38 Studios, as we’ve mentioned before, is melting down. Right now, the FBI is looking into its finances, Rhode Island is looking to liquidate it, and Curt Schilling is whining about how it’s not far that he’s less incredibly rich and being blamed for all the things that went wrong just because they’re his responsibility.

But amid all this, 400 employees got screwed out of their last paycheck and suddenly fired. Some of them, like Big Huge Games, were immediately rehired, or found jobs through the #38jobs Twitter tag.

Others were not so lucky.

Kotaku published a letter from the spouse of a 38 employee, which is a litany of woe: her husband working a week to try and just get his paycheck, employees being lied to about the continuation of their health insurance, employees getting smacked with massive bills for relocation expenses 38 Studios no longer felt the need to pay, and so on.

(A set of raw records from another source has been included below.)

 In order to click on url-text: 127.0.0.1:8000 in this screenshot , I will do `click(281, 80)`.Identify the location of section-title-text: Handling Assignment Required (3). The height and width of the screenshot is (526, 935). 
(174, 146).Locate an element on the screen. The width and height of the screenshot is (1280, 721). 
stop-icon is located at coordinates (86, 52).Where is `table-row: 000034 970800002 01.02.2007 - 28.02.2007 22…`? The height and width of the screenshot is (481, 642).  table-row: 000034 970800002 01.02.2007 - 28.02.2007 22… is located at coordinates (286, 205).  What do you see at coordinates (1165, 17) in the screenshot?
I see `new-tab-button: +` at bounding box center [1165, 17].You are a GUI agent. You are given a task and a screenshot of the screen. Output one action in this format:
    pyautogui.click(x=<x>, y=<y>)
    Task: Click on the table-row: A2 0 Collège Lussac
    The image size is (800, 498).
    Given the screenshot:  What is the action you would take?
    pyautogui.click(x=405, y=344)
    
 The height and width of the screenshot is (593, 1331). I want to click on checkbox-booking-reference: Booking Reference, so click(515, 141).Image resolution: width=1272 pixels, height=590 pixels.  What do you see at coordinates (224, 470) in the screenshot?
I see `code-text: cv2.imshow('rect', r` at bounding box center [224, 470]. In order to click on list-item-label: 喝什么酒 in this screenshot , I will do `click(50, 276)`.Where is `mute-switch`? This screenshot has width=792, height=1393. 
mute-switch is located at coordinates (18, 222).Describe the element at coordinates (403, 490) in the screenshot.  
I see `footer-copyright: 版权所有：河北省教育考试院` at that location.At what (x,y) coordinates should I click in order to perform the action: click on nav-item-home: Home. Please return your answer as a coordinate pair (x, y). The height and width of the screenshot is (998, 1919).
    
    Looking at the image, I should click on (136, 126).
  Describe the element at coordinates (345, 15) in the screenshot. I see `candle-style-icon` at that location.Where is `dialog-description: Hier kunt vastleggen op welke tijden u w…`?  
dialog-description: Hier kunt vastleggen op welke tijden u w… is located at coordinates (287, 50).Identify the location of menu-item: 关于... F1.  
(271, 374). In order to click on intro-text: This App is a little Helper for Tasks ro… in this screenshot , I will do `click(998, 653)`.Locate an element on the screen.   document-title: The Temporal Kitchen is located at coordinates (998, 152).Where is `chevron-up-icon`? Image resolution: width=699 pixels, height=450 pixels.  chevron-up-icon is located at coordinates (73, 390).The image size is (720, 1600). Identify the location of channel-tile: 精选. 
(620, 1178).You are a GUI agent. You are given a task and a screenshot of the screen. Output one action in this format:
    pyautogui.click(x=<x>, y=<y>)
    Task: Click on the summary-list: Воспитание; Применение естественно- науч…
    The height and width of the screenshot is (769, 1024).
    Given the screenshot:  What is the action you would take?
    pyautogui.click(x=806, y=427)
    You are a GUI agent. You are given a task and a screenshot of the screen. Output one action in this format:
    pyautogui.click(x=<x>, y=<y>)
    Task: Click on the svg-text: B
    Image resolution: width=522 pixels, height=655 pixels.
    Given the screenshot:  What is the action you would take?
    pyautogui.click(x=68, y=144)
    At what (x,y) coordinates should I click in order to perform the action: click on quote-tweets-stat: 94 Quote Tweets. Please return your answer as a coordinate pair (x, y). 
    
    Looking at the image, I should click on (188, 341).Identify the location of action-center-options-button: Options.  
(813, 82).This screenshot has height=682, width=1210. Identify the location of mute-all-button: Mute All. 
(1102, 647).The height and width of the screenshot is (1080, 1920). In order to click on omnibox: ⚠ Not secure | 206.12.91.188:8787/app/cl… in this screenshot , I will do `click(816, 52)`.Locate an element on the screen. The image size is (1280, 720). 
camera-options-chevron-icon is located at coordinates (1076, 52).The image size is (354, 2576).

We’ve talked about abusive labor practices in the gaming industry in the past, but this is really beyond the pale. The letter ends with this:

I blame a company named 38 Studios and all of their executives for moving so many families while knowing they weren’t paying bills, weren’t going to hit their dates, and were running out of money. Learn this lesson from our struggles so you never have to experience it first hand. Protect yourself and family any way you can, read the small print, and realize no matter how big the company is if they run out of money there is very little you can do to get what is owed to you.

For the record, 38 has said it does not have the assets to pay back its unsecured creditors.

Among those unsecured creditors? Its employees.